Asymmetrical designs such as this one have often previously been analysed and presented by partitioning overall location effects into two additive pieces: (i) the SS due to the contrast of the impact vs the controls and (ii) the SS due to the variability among the controls (e.g., Underwood (1994) , Glasby (1997) ). The reason for this has largely been because of the need for experimenters to utilise software to analyse these designs which did not allow for different numbers of levels of nested factors in the model. PERMANOVA, however, allows the direct analysis of each of the relevant terms of an asymmetrical design such as this, without having to run more than one analysis, and without any other special manipulations or calculations.
It is not necessary for the user to specify contrasts in PERMANOVA in order to analyse an asymmetrical design. It is essential to recognise the difference between the design outlined above, which is the correct one, and the following design, which is not:
- Factor A: Locations (fixed or random(?) with a = 3 levels and special interest in the contrast of level 3 (impact) versus levels 1 and 2 (controls),
- Factor B: Sites (random, b = 3 levels, nested in Locations)

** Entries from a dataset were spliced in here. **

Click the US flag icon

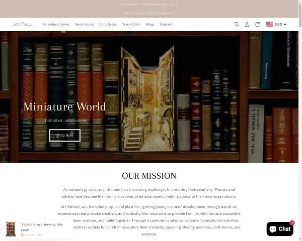point(269,24)
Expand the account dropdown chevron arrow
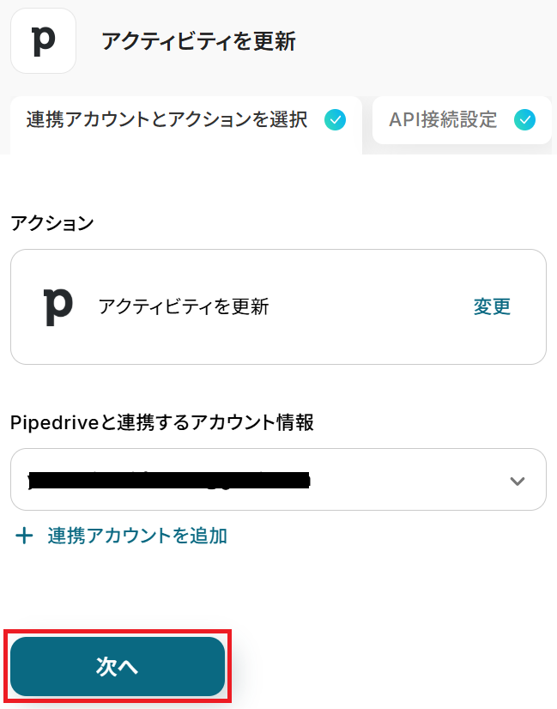Screen dimensions: 557x709 [x=517, y=481]
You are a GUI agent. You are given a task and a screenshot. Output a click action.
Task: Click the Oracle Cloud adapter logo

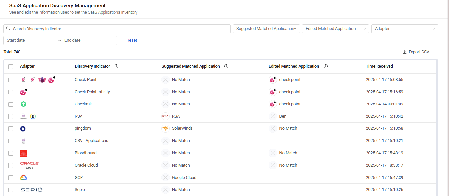pyautogui.click(x=29, y=165)
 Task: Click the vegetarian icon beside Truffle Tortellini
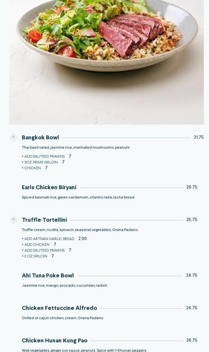tap(13, 220)
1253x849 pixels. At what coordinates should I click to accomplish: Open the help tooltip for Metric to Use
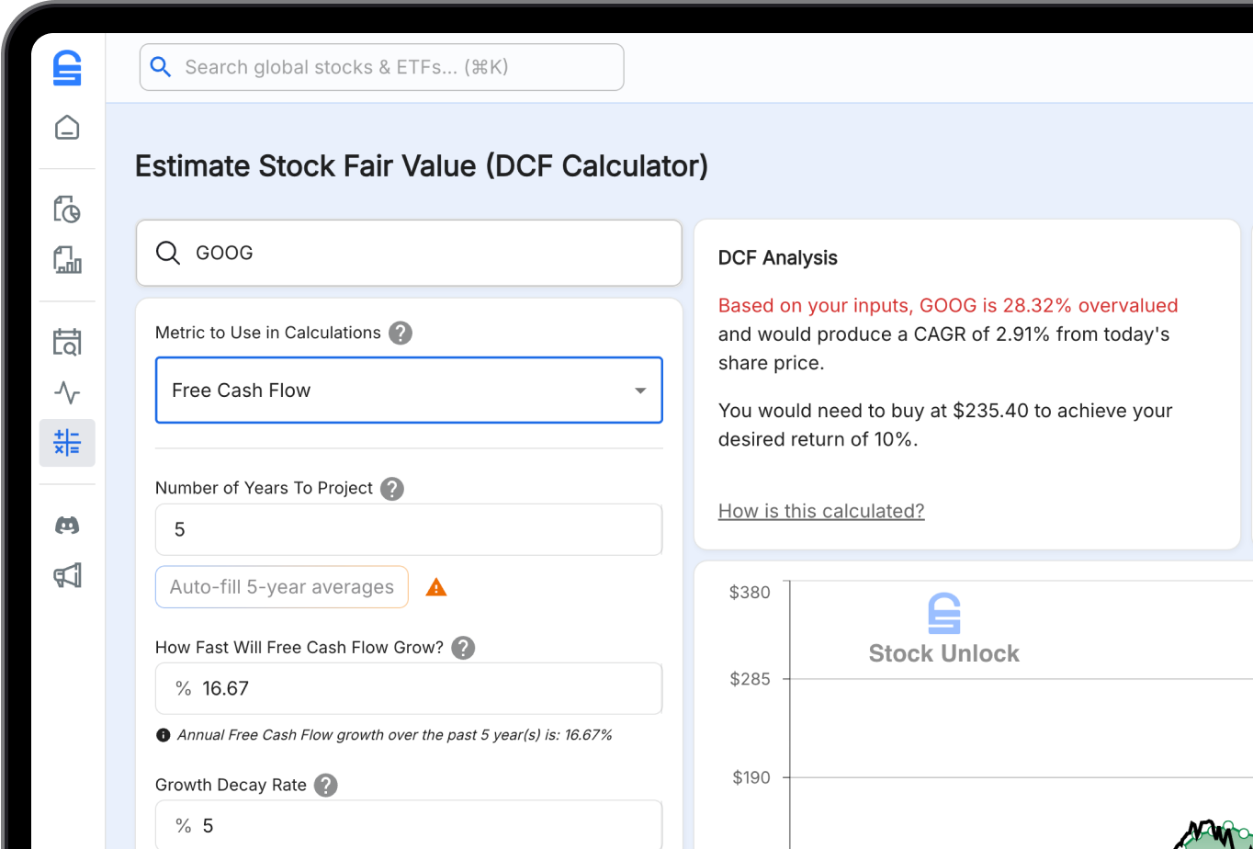pyautogui.click(x=401, y=333)
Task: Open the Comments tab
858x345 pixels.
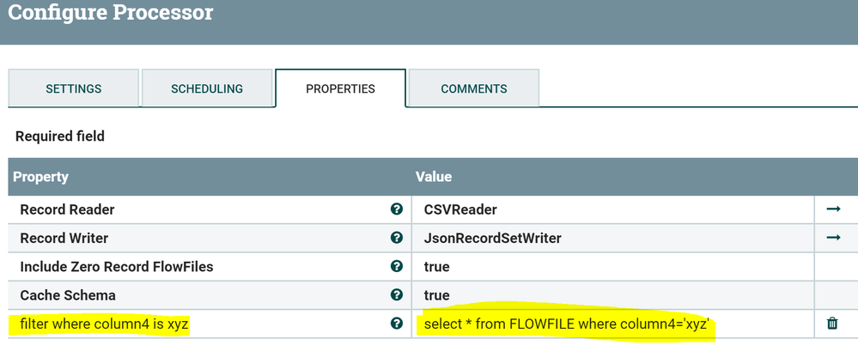Action: pyautogui.click(x=474, y=88)
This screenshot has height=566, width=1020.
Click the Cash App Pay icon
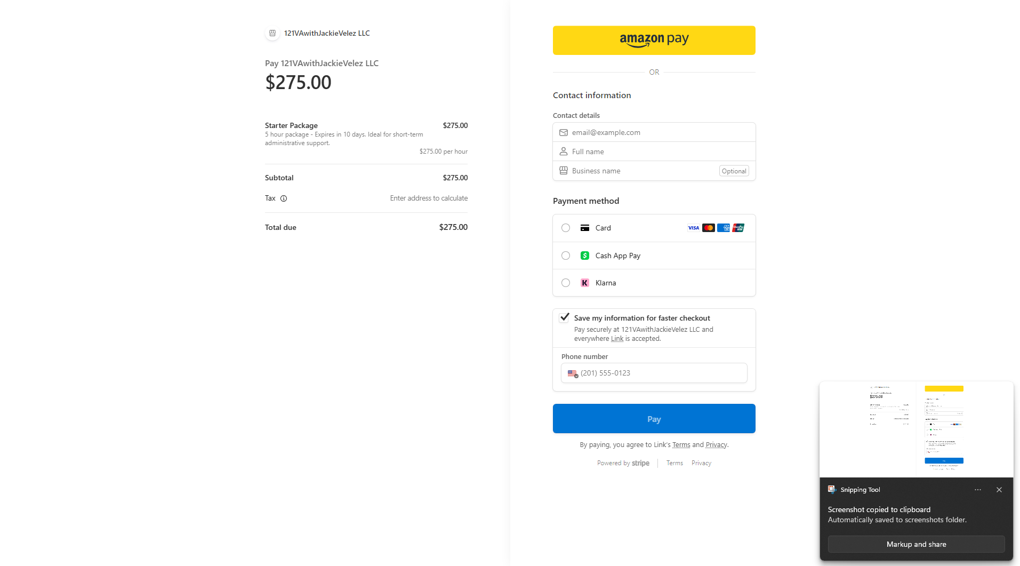[x=585, y=256]
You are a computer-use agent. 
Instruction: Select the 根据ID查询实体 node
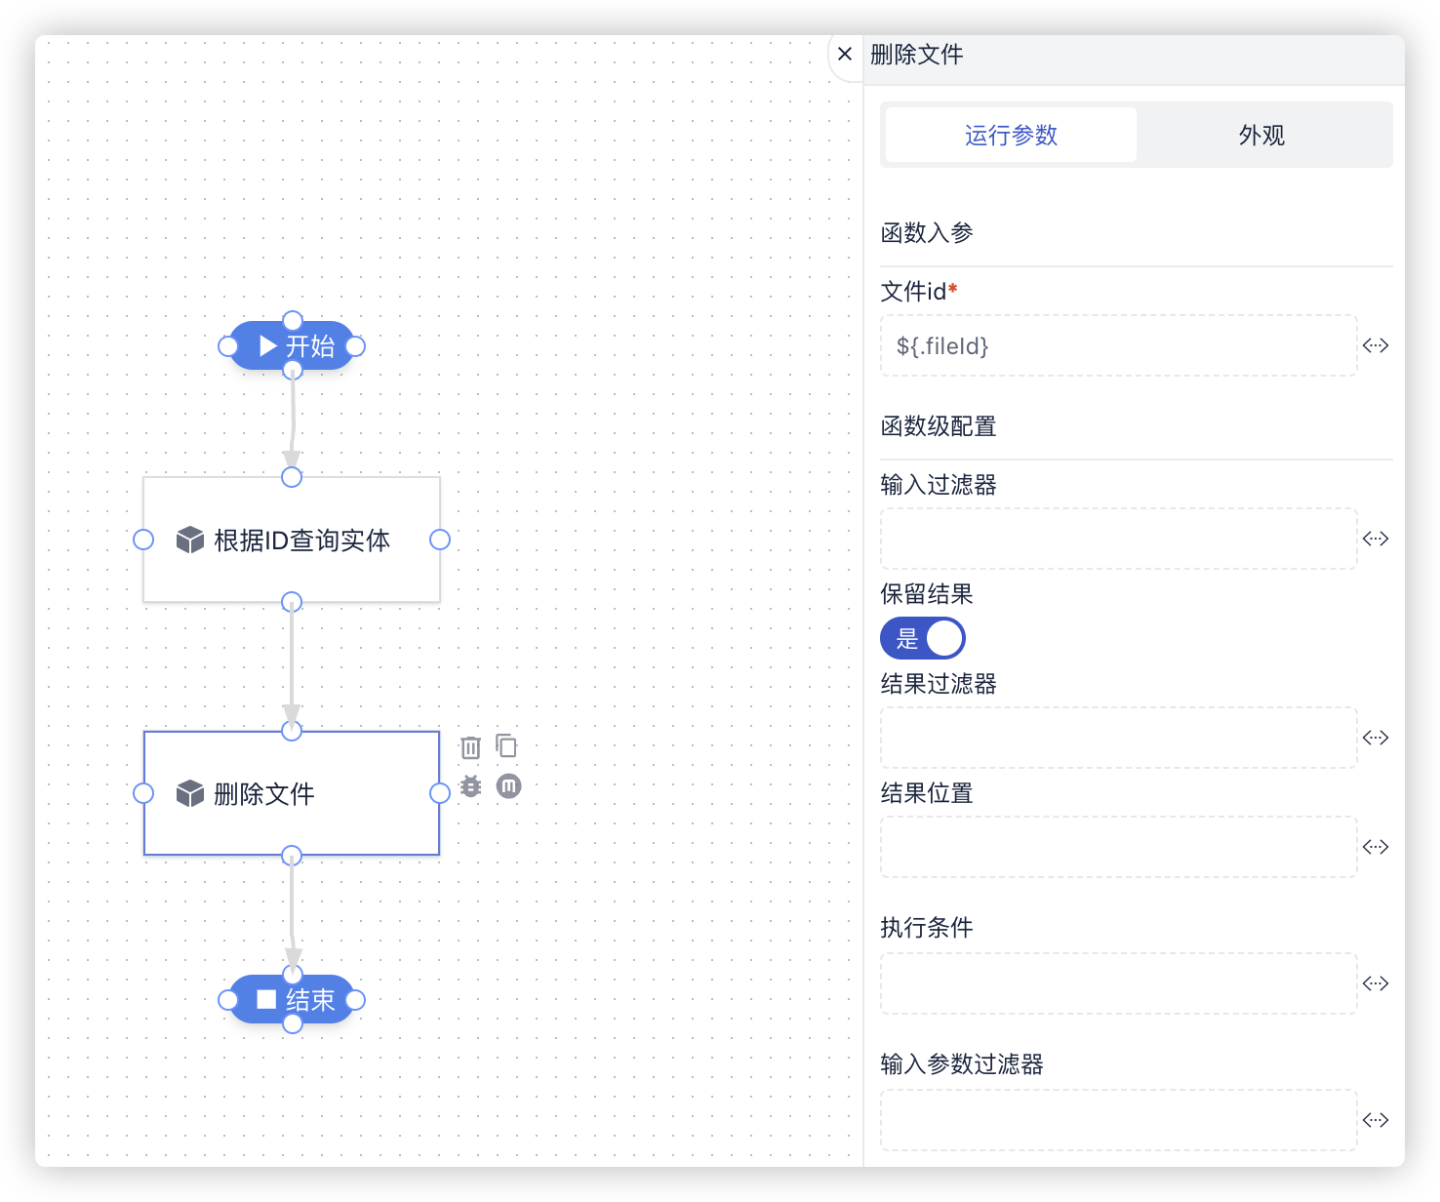tap(292, 541)
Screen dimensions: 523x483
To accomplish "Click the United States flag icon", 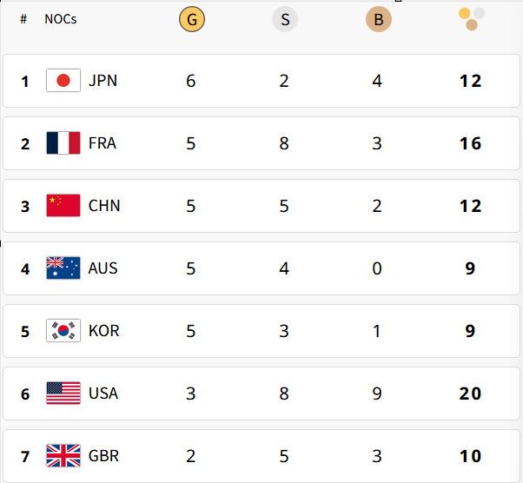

Be warned! If an asymmetrical design is analysed using contrasts in PERMANOVA, then although the SS of the partitioning will be correct, the F ratios and P-values for some of the terms will almost certainly be incorrect! Note that the correct denominator MS for the test of ‘IvC’ must be at the right spatial scale, i.e. at the scale of locations, even though, in the present design (with only one impact location), our only measure of location-level variability comes from the control locations. Recall that a contrast, as a one-degree-of-freedom component partitioned from some main effect, will effectively use the same denominator as that used by the main effect (e.g., see the section Contrasts above), which is not the logical choice in the present context. A clear hint to the problem underlying this approach is apparent as soon as we try to decide whether the ‘Locations’ factor should be fixed or random. It cannot be random, because the contrast of ‘IvC’ is clearly a fixed contrast of two states we are interested in. However, neither can it be fixed, because the control locations were chosen randomly. They are intended to represent a population of possible control locations and their individual levels are not of any interest in and of themselves. Once again, the rationale for analysing asymmetrical designs using contrasts in the past (and subsequently constructing the correct F tests by hand, see for example, Glasby (1997) ) was because software was not widely available to provide a direct analysis of the true design.
Although an asymmetrical design might appear to be unbalanced (and it is, in the sense that the amount of information, or number of levels, used to measure variability at the scale of the nested factor is different within different levels of the upper-level factor), it does not suffer from the issue of non-independence which was described in the section on Unbalanced designs above. In fact, all of the terms in an asymmetrical design such as this are completely orthogonal (independent) of one another. So, it does not matter which Type of SS the user chooses, nor in which order the terms are fitted – the same results will be obtained. (This is easily verified by choosing to re-run the above analysis using, for example, Type I SS instead.)